The (CRL) Algorithm is Key
In Appendix A, we show that scaled CRL outperforms other baseline goal-conditioned algorithms and advance the SOTA for goal-conditioned RL. We observe that for temporal difference methods (SAC, SAC+HER, TD3+HER), the performance saturates for networks of depth 4, and there is either zero or negative performance gains from deeper networks. This is in line with previous research showing that these methods benefit mainly from width ([10, 9]). These results suggest that the self-supervised CRL algorithm is critical.

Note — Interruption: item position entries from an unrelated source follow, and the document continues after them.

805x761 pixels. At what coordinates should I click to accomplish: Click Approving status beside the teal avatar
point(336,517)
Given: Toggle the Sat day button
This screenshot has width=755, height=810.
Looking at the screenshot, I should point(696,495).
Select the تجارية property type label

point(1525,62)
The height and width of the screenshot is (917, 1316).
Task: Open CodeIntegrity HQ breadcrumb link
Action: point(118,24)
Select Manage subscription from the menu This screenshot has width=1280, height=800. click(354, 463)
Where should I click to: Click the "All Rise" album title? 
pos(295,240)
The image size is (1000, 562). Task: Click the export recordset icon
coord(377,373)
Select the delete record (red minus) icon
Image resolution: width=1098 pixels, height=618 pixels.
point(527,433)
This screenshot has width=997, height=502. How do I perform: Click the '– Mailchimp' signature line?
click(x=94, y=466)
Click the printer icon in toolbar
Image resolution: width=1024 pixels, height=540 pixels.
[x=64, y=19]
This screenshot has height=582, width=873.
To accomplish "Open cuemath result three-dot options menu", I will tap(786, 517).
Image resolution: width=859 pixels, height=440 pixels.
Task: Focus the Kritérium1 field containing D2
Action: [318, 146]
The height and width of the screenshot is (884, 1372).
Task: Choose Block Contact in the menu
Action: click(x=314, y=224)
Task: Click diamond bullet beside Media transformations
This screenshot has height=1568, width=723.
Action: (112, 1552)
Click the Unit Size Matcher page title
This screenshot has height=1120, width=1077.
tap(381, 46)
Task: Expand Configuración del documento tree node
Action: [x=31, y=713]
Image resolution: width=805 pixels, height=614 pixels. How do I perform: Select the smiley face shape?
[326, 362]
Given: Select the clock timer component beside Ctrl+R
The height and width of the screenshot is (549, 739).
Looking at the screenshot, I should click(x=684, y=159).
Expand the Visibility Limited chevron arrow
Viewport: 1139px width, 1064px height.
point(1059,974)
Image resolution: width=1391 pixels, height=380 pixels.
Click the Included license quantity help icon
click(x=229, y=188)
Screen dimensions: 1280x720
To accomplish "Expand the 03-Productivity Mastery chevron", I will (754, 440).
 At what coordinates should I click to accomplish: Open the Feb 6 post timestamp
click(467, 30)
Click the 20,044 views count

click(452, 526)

We also experiment with scaling more self-supervised algorithms, namely Goal-Conditioned Behavioral Cloning (GCBC) and Goal-Conditioned Supervised Learning (GCSL). While these methods yield zero success in certain environments, they show some utility in arm manipulation tasks. Interestingly, even a very simple self-supervised algorithm like GCBC benefits from increased depth. This points to a promising direction for future work of further investigating other self-supervised methods to uncover potentially different or complementary recipes for scaling self-supervised RL.
Finally, recent work has augmented goal-conditioned RL with quasimetric architectures, leveraging the fact that temporal distances satisfy a triangle inequality–based invariance. In Appendix A, we also investigate whether the depth scaling effect persists when applied to these quasimetric networks.
**Figure 12:** **Testing the limits of scale.** We extend the results from Figure 1 by scaling networks even further on the challenging Humanoid maze environments. We observe continued performance improvements with network depths of 256 and 1024 layers on Humanoid U-Maze. Note that for the 1024-layer networks, we observed the actor loss exploding at the onset of training, so we maintained the actor depth at 512 while using 1024-layer networks only for the two critic encoders.

Figure 12: Testing the limits of scale. We extend the results from Figure 1 by scaling networks even further on the challenging Humanoid maze environments. We observe continued performance improvements with network depths of 256 and 1024 layers on Humanoid U-Maze. Note that for the 1024-layer networks, we observed the actor loss exploding at the onset of training, so we maintained the actor depth at 512 while using 1024-layer networks only for the two critic encoders.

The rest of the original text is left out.